You are viewing a plain text version of this content. The canonical link for it is here.
Posted to java-user@lucene.apache.org by Gaurav Kumar <ga...@gmail.com> on 2009/05/28 12:22:24 UTC

Help Needed...

Hi everyone,

I am doing a project using Lucene where i need to index HTML files. I am
using Tika to parse HTML files. But i need to index files according to their
tags which means that every text present in different HTML tag (like <p>
<a>) should be stored in different fields. Can i do that. If yes how? Also
can i assign different weightage to the tokens present in different fields.
If yes how?

Re: Help Needed...

Posted by Anshum <an...@gmail.com>.
Indexing/Storing are at developers discretion. You may choose to store or
not store a field as per your requirement.

--
Anshum Gupta
Naukri Labs!
http://ai-cafe.blogspot.com

The facts expressed here belong to everybody, the opinions to me. The
distinction is yours to draw............


On Thu, May 28, 2009 at 4:22 PM, Alexander Aristov <
alexander.aristov@gmail.com> wrote:

> you will need to develop parser and indexer.
>
> but remember that in current implementation content is not stored in lucene
> index,
>
> indexed - yes nut not stored.
>
> Best Regards
> Alexander Aristov
>
>
> 2009/5/28 Gaurav Kumar <ga...@gmail.com>
>
> > Hi everyone,
> >
> > I am doing a project using Lucene where i need to index HTML files. I am
> > using Tika to parse HTML files. But i need to index files according to
> > their
> > tags which means that every text present in different HTML tag (like <p>
> > <a>) should be stored in different fields. Can i do that. If yes how?
> Also
> > can i assign different weightage to the tokens present in different
> fields.
> > If yes how?
> >
>

Re: Help Needed...

Posted by Alexander Aristov <al...@gmail.com>.
you will need to develop parser and indexer.

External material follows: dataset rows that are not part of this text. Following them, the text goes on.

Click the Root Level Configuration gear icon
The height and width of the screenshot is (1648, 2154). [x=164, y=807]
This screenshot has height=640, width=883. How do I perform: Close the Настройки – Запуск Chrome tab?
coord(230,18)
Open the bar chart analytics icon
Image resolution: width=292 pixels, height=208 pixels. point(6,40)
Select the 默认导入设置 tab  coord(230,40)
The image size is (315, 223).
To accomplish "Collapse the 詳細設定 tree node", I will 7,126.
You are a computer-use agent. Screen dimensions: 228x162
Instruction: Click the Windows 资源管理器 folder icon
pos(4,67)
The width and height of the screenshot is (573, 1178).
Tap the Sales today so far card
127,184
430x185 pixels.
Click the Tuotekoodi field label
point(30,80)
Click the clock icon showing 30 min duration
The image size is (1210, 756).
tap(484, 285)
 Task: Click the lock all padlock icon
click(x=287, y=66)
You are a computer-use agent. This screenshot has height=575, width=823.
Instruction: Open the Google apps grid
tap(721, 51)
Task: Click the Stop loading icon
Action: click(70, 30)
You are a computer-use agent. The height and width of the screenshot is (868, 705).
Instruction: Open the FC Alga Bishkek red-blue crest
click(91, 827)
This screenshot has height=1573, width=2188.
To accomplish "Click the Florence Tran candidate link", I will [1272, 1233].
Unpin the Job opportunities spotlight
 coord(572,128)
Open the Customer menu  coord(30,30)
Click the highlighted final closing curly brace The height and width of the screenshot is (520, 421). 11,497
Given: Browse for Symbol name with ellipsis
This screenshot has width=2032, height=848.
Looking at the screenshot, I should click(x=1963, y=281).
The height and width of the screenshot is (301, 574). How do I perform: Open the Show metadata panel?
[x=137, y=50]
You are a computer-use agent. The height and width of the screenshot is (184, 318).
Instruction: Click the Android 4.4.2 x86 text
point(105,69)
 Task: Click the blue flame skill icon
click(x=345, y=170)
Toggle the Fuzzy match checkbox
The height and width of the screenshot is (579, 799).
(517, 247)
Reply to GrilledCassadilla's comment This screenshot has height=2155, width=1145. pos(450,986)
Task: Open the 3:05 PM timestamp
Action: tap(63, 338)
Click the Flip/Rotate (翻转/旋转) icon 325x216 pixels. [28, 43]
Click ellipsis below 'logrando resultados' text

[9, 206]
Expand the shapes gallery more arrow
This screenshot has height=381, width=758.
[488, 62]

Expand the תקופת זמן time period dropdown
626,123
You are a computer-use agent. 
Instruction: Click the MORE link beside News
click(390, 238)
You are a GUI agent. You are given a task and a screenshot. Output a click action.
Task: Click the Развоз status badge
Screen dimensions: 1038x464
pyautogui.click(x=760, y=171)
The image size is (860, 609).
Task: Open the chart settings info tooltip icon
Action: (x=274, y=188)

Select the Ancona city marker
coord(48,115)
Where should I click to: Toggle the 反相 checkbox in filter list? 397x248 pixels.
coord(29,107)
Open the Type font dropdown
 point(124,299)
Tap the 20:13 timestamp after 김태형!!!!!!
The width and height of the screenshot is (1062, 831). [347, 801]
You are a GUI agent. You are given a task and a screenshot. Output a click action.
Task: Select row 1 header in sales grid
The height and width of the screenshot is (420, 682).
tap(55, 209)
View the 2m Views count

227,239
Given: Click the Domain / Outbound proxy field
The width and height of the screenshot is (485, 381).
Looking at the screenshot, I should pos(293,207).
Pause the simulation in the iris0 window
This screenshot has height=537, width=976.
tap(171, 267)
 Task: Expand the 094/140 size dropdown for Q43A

but remember that in current implementation content is not stored in lucene
index,

indexed - yes nut not stored.

Best Regards
Alexander Aristov


2009/5/28 Gaurav Kumar <ga...@gmail.com>

> Hi everyone,
>
> I am doing a project using Lucene where i need to index HTML files. I am
> using Tika to parse HTML files. But i need to index files according to
> their
> tags which means that every text present in different HTML tag (like <p>
> <a>) should be stored in different fields. Can i do that. If yes how? Also
> can i assign different weightage to the tokens present in different fields.
> If yes how?
>

Re: Help Needed...

Posted by Karl Wettin <ka...@gmail.com>.
28 maj 2009 kl. 12.22 skrev Gaurav Kumar:

> Hi everyone,
>
> I am doing a project using Lucene where i need to index HTML files.  
> I am
> using Tika to parse HTML files. But i need to index files according  
> to their
> tags which means that every text present in different HTML tag (like  
> <p>
> <a>) should be stored in different fields. Can i do that. If yes  
> how? Also
> can i assign different weightage to the tokens present in different  
> fields.
> If yes how?

You might want to explain what it is you try to achieve with this. I  
suspect you might want to use payloads rather than index the tokens in  
multiple fields.


      karl

---------------------------------------------------------------------
To unsubscribe, e-mail: java-user-unsubscribe@lucene.apache.org
For additional commands, e-mail: java-user-help@lucene.apache.org


Re: Help Needed...

Posted by Paul Libbrecht <pa...@activemath.org>.
Kumar,

you'll have to make your own documents with after parsing yourself the  
HTML (e.g. with Nekohtml to dom).
As for the weights of tokens, supplementarily to IDF, you can do that  
per field, i.e. when you add a field into the document.

paul


Le 28-mai-09 à 12:22, Gaurav Kumar a écrit :

> Hi everyone,
>
> I am doing a project using Lucene where i need to index HTML files.  
> I am
> using Tika to parse HTML files. But i need to index files according  
> to their
> tags which means that every text present in different HTML tag (like  
> <p>
> <a>) should be stored in different fields. Can i do that. If yes  
> how? Also
> can i assign different weightage to the tokens present in different  
> fields.
> If yes how?